Managing Motor mix portfolio and claims
The Group is committed to managing Claims and Motor mix within the preferred and profitable segments. Other than focusing on the Travel segment, the Group remains vigilant in managing its Motor business through pricing optimisation, portfolio mix improvement and claims management. The Group’s strategy aims to align the Motor claims ratio at par with industry standards and is expecting favourable impact in Motor claims going forward.
“Our strategy aims to improve loss ratio and align the Motor performance with industry standards, with the expectation of favourable impact on the overall Motor claims ratio in 2025. We are planning to gradually increase the portfolio mix for the segment with a better loss ratio,” said How.
Moving forward
In pursuit of deepening its foray in the global travel ecosystem, Tune Protect will continue to elevate its inbound travel products offering with ongoing enhancements to product features, pricing, and benefits to optimise revenue opportunities.

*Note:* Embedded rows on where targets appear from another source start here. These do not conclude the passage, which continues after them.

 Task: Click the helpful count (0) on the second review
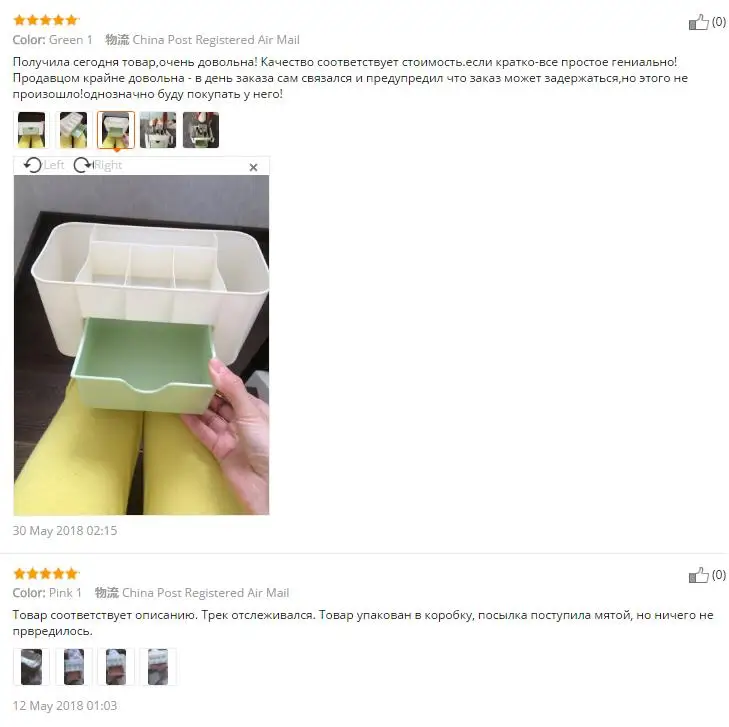[x=719, y=575]
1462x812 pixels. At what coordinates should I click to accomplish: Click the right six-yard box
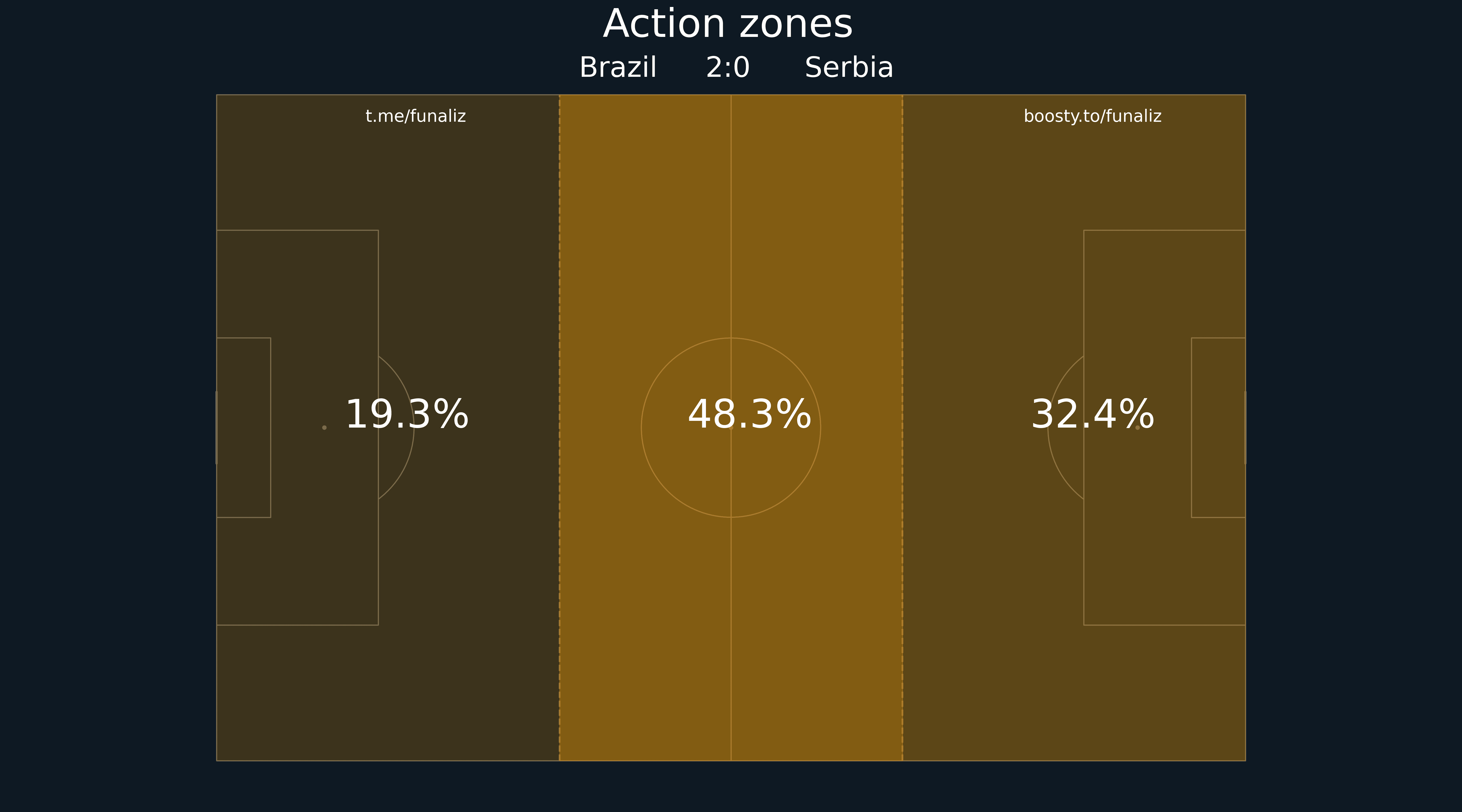(x=1219, y=427)
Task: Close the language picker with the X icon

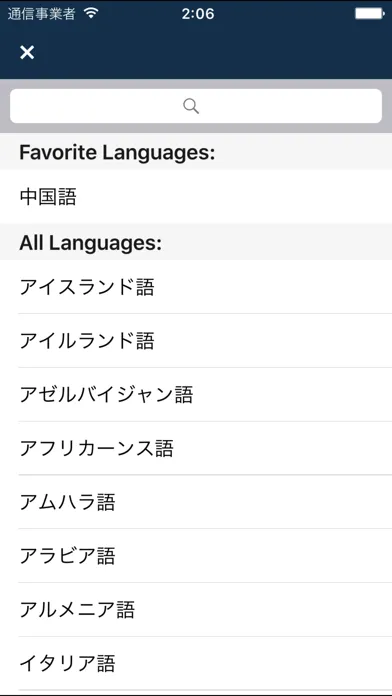Action: point(27,52)
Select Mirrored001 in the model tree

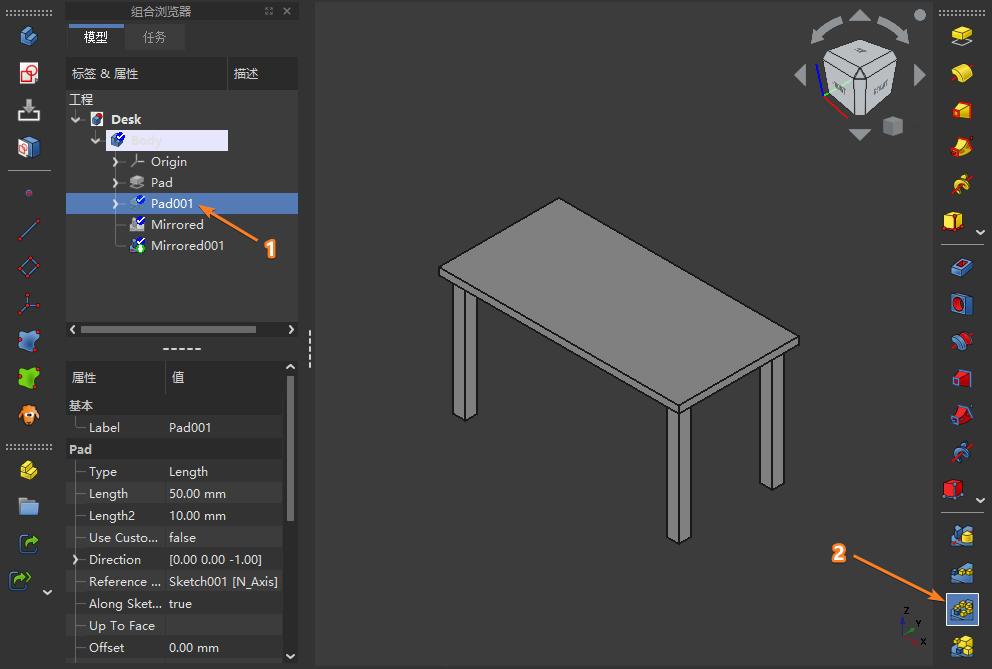(187, 246)
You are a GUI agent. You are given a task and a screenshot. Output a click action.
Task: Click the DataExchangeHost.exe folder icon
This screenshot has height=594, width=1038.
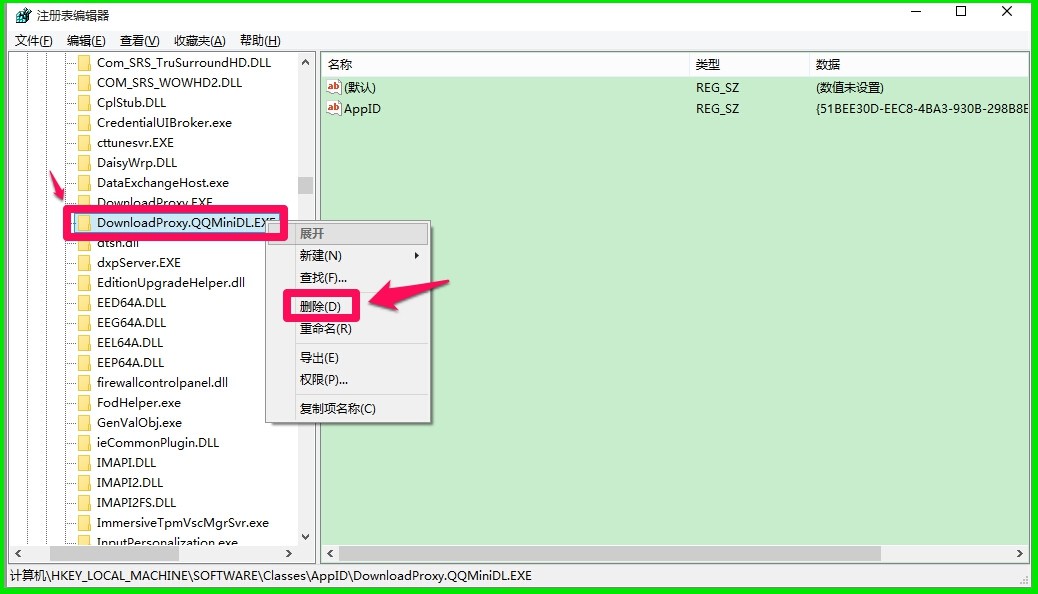tap(84, 182)
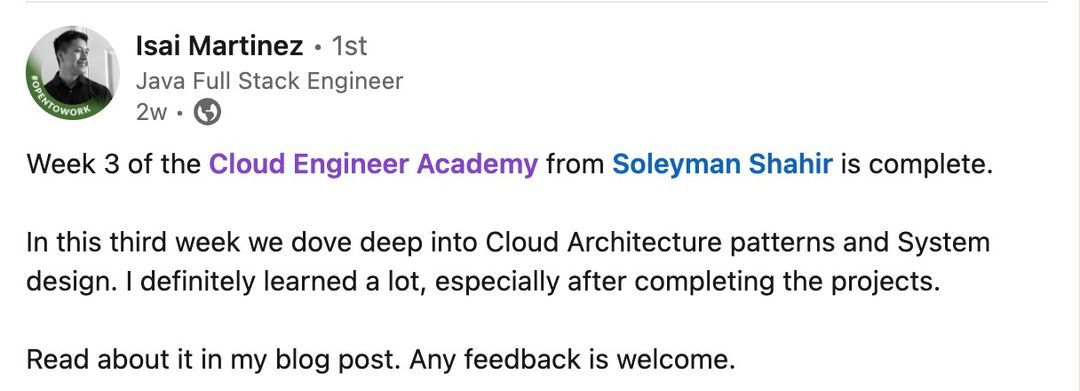
Task: Click the word "especially" in the post
Action: 499,282
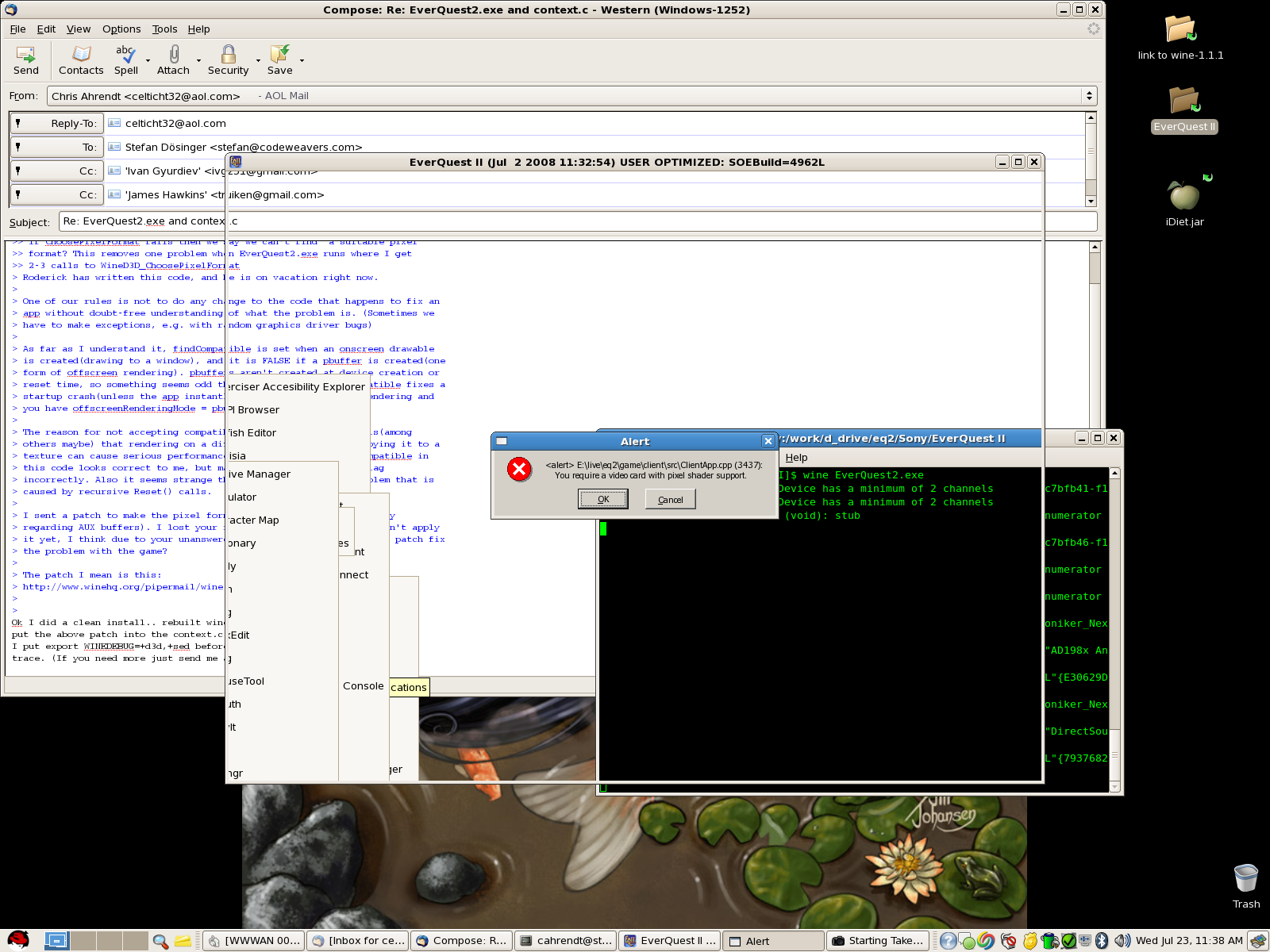Click OK in the Alert dialog

pos(602,499)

To further strengthen its airline partnerships, the Group is enhancing airline platforms and introducing improved products with better benefits, aiming to increase take-up rates among airline partners. Additionally, the Group is also going deeper into the travel ecosystem targeting regional players such as travel agencies, hotel chains, cruises, event organisers, and ticketing platforms.
In line with its growth strategy, Tune Protect is extending its market reach beyond Malaysia, expanding airline travel agent partnerships in Thailand, China, and other key markets. Tune Protect plans to roll out its Delay Lounge Pass services to new regions and exploring innovative bundling opportunities, such as bite-sized Flight Delay Insurance integrated with airline corporate programs. To further enhance traveller experience, Tune Protect is identifying new travel-related value-added services such as eSIMs in the coming quarters.These strategic initiatives reaffirm the Group’s commitment to delivering comprehensive and innovative travel insurance solutions to a global audience.
“Our strategic focus will continue to emphasise on the expansion of our travel insurance products and other profitable business segments while focusing on our cost and claims management. By leveraging on our expertise and innovative methodologies, we aim to identify and capitalise on new market opportunities and thereby achieving a sustainable growth,” How concluded.
1The Tenang scheme was a financial aid programme introduced by the Malaysian government to offer simple and affordable insurance plans to the lower income group. The scheme was discontinued in FY23.